### Work order
Instruction for the entries that follow: retype exactly the lines from the line with "Where should I" to the line with "Select output channel", both included, and omit all others.

### Provided material
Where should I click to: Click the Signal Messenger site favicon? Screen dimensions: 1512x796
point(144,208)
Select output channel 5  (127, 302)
---
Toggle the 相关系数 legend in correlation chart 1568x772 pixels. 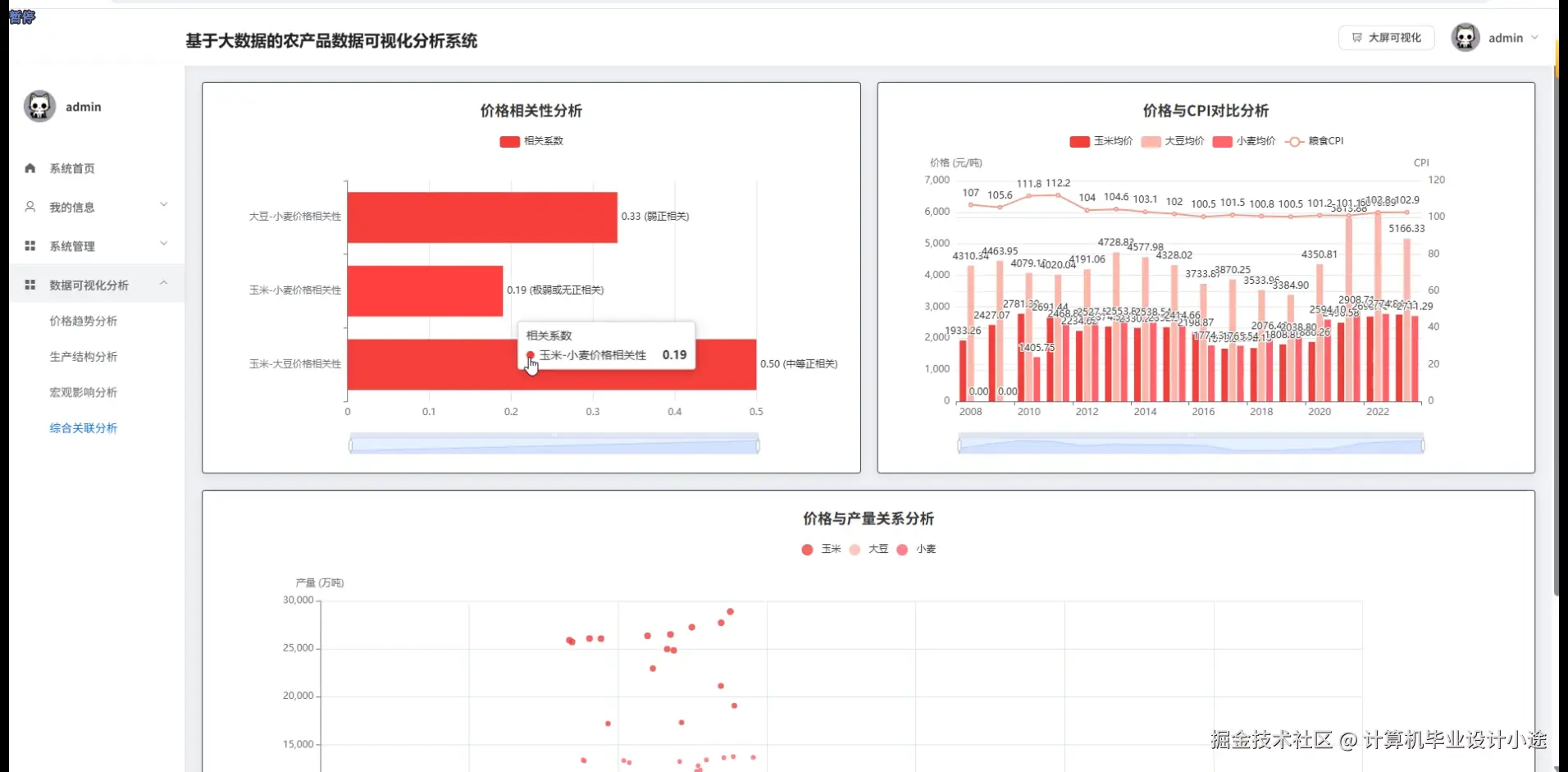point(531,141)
==
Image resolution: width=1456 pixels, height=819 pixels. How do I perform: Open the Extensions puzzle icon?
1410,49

### Result of the task
Where should I click to: Click the Signal Messenger site favicon? Screen dimensions: 1512x796
point(144,208)
Select output channel 5  (127, 302)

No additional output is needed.